-- What you will do --
Find the line containing "Task: Select the BEST tab in left phone". Retype it and every later line of the records exactly, leaving out pictures.

Dataset entries
*-*-*

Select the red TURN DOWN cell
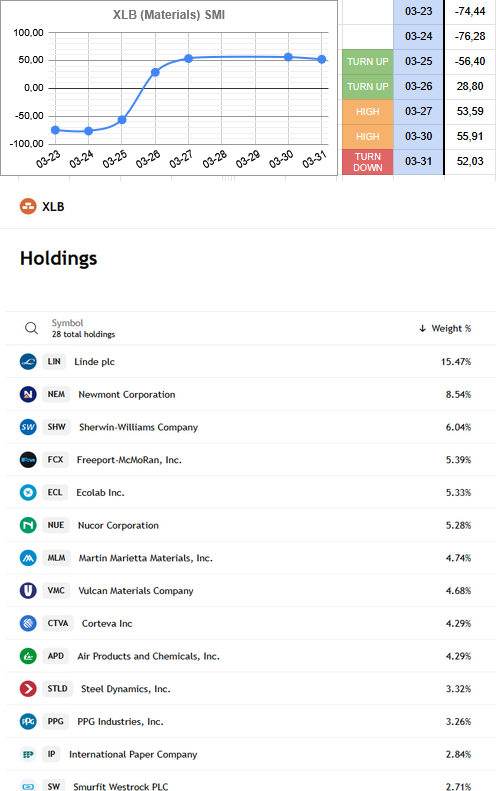The image size is (496, 791). tap(367, 162)

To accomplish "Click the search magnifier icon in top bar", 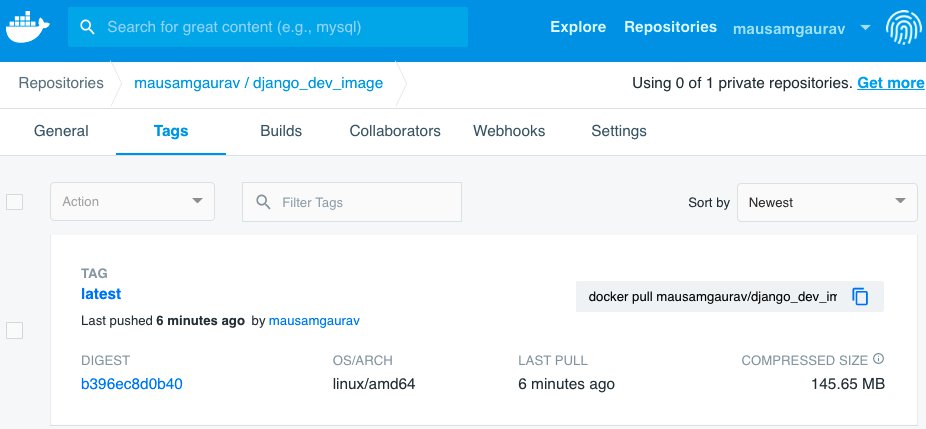I will (88, 27).
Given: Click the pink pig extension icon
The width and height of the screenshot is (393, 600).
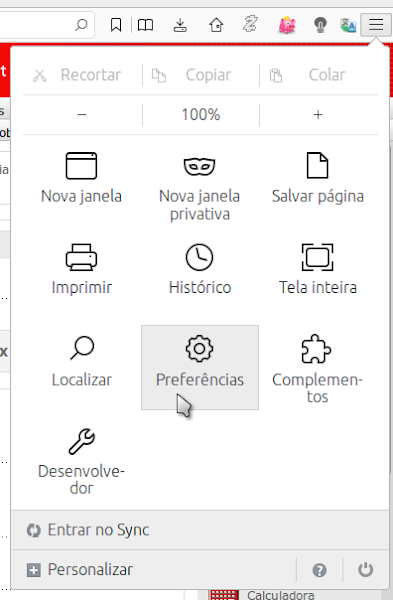Looking at the screenshot, I should point(287,25).
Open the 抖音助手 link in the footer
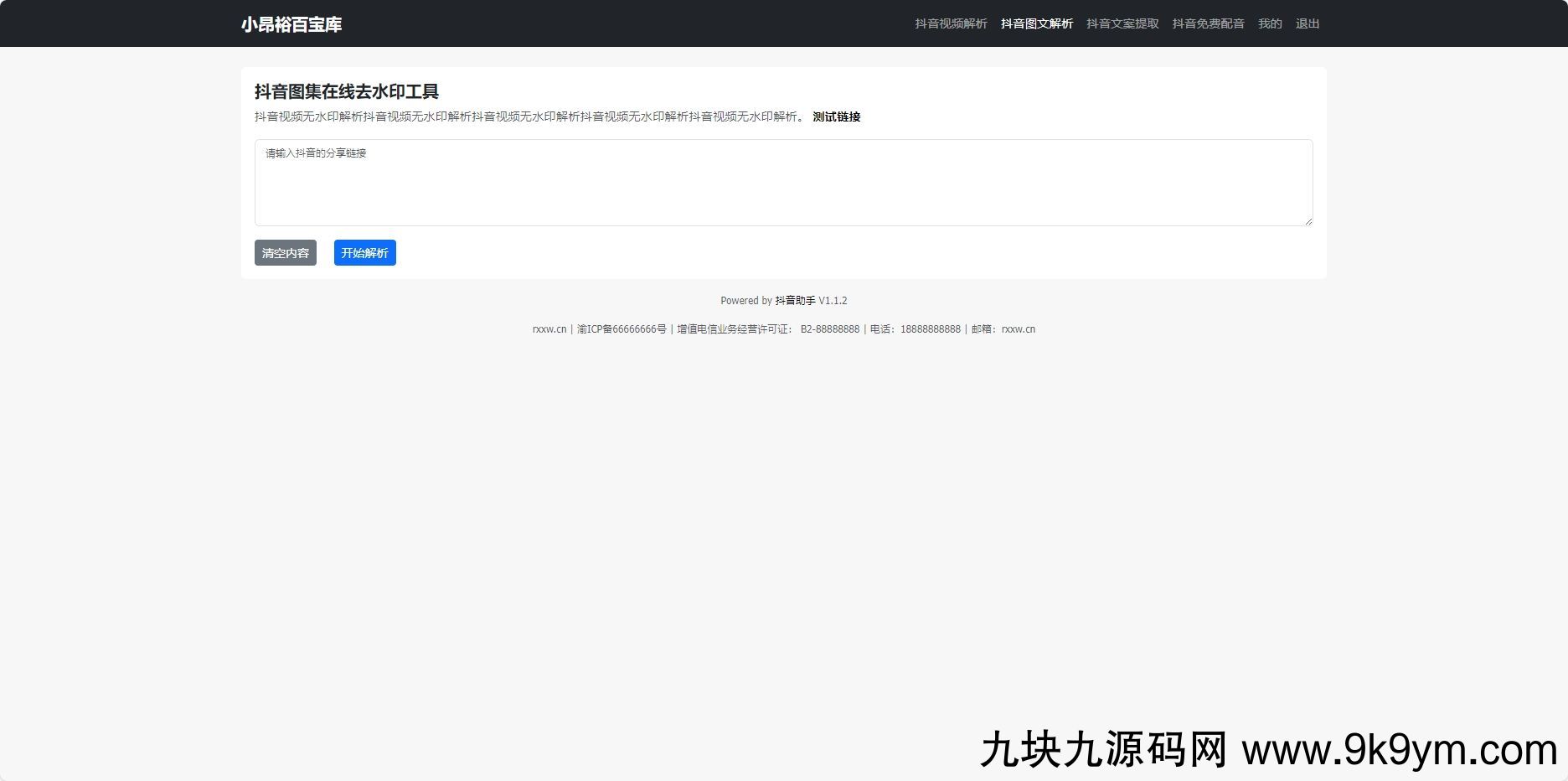The width and height of the screenshot is (1568, 781). click(x=795, y=301)
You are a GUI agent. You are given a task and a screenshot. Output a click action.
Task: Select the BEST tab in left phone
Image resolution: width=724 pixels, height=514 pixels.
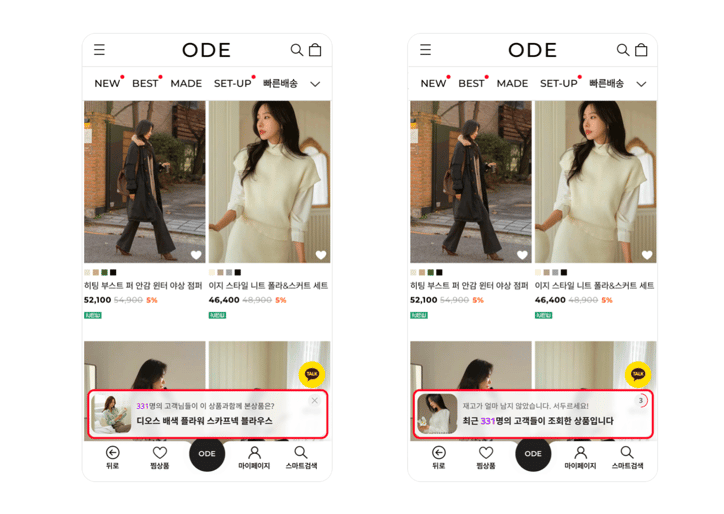pos(145,84)
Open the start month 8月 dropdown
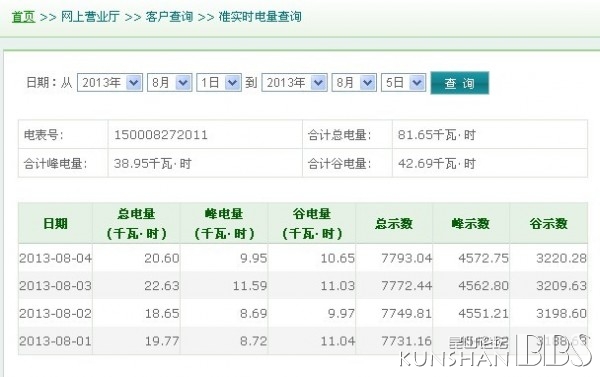The width and height of the screenshot is (600, 377). [x=169, y=82]
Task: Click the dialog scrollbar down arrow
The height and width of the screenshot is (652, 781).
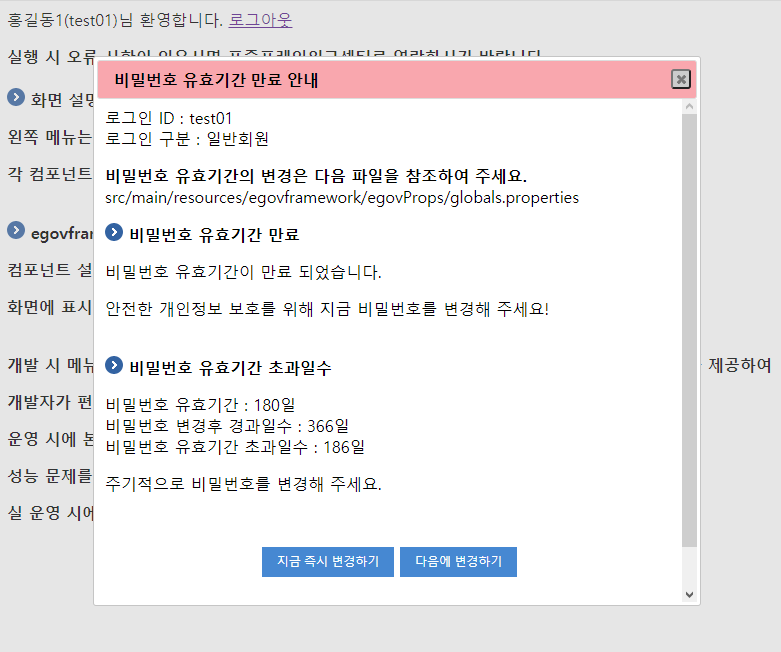Action: click(x=688, y=594)
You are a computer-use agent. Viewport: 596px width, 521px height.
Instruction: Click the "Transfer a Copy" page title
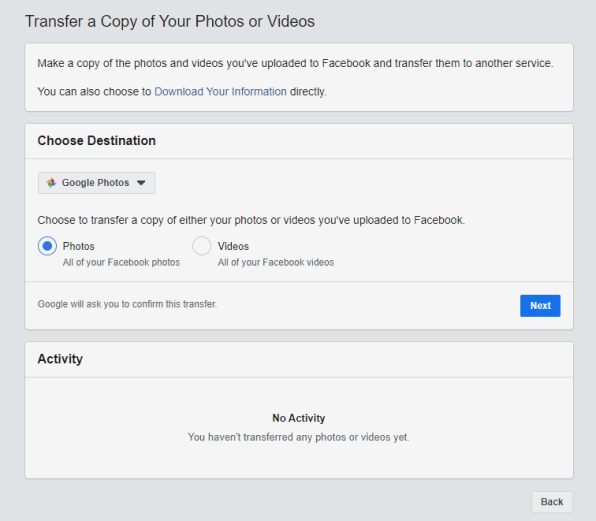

*-*-*

-- Answer area --
Task: Select the BEST tab in left phone
Image resolution: width=724 pixels, height=514 pixels.
pos(145,84)
Open the start month 8月 dropdown
The width and height of the screenshot is (600, 377). [x=169, y=82]
Task: Click the dialog scrollbar down arrow
The height and width of the screenshot is (652, 781).
Action: click(x=688, y=594)
You are a computer-use agent. Viewport: 596px width, 521px height.
Instruction: Click the "Transfer a Copy" page title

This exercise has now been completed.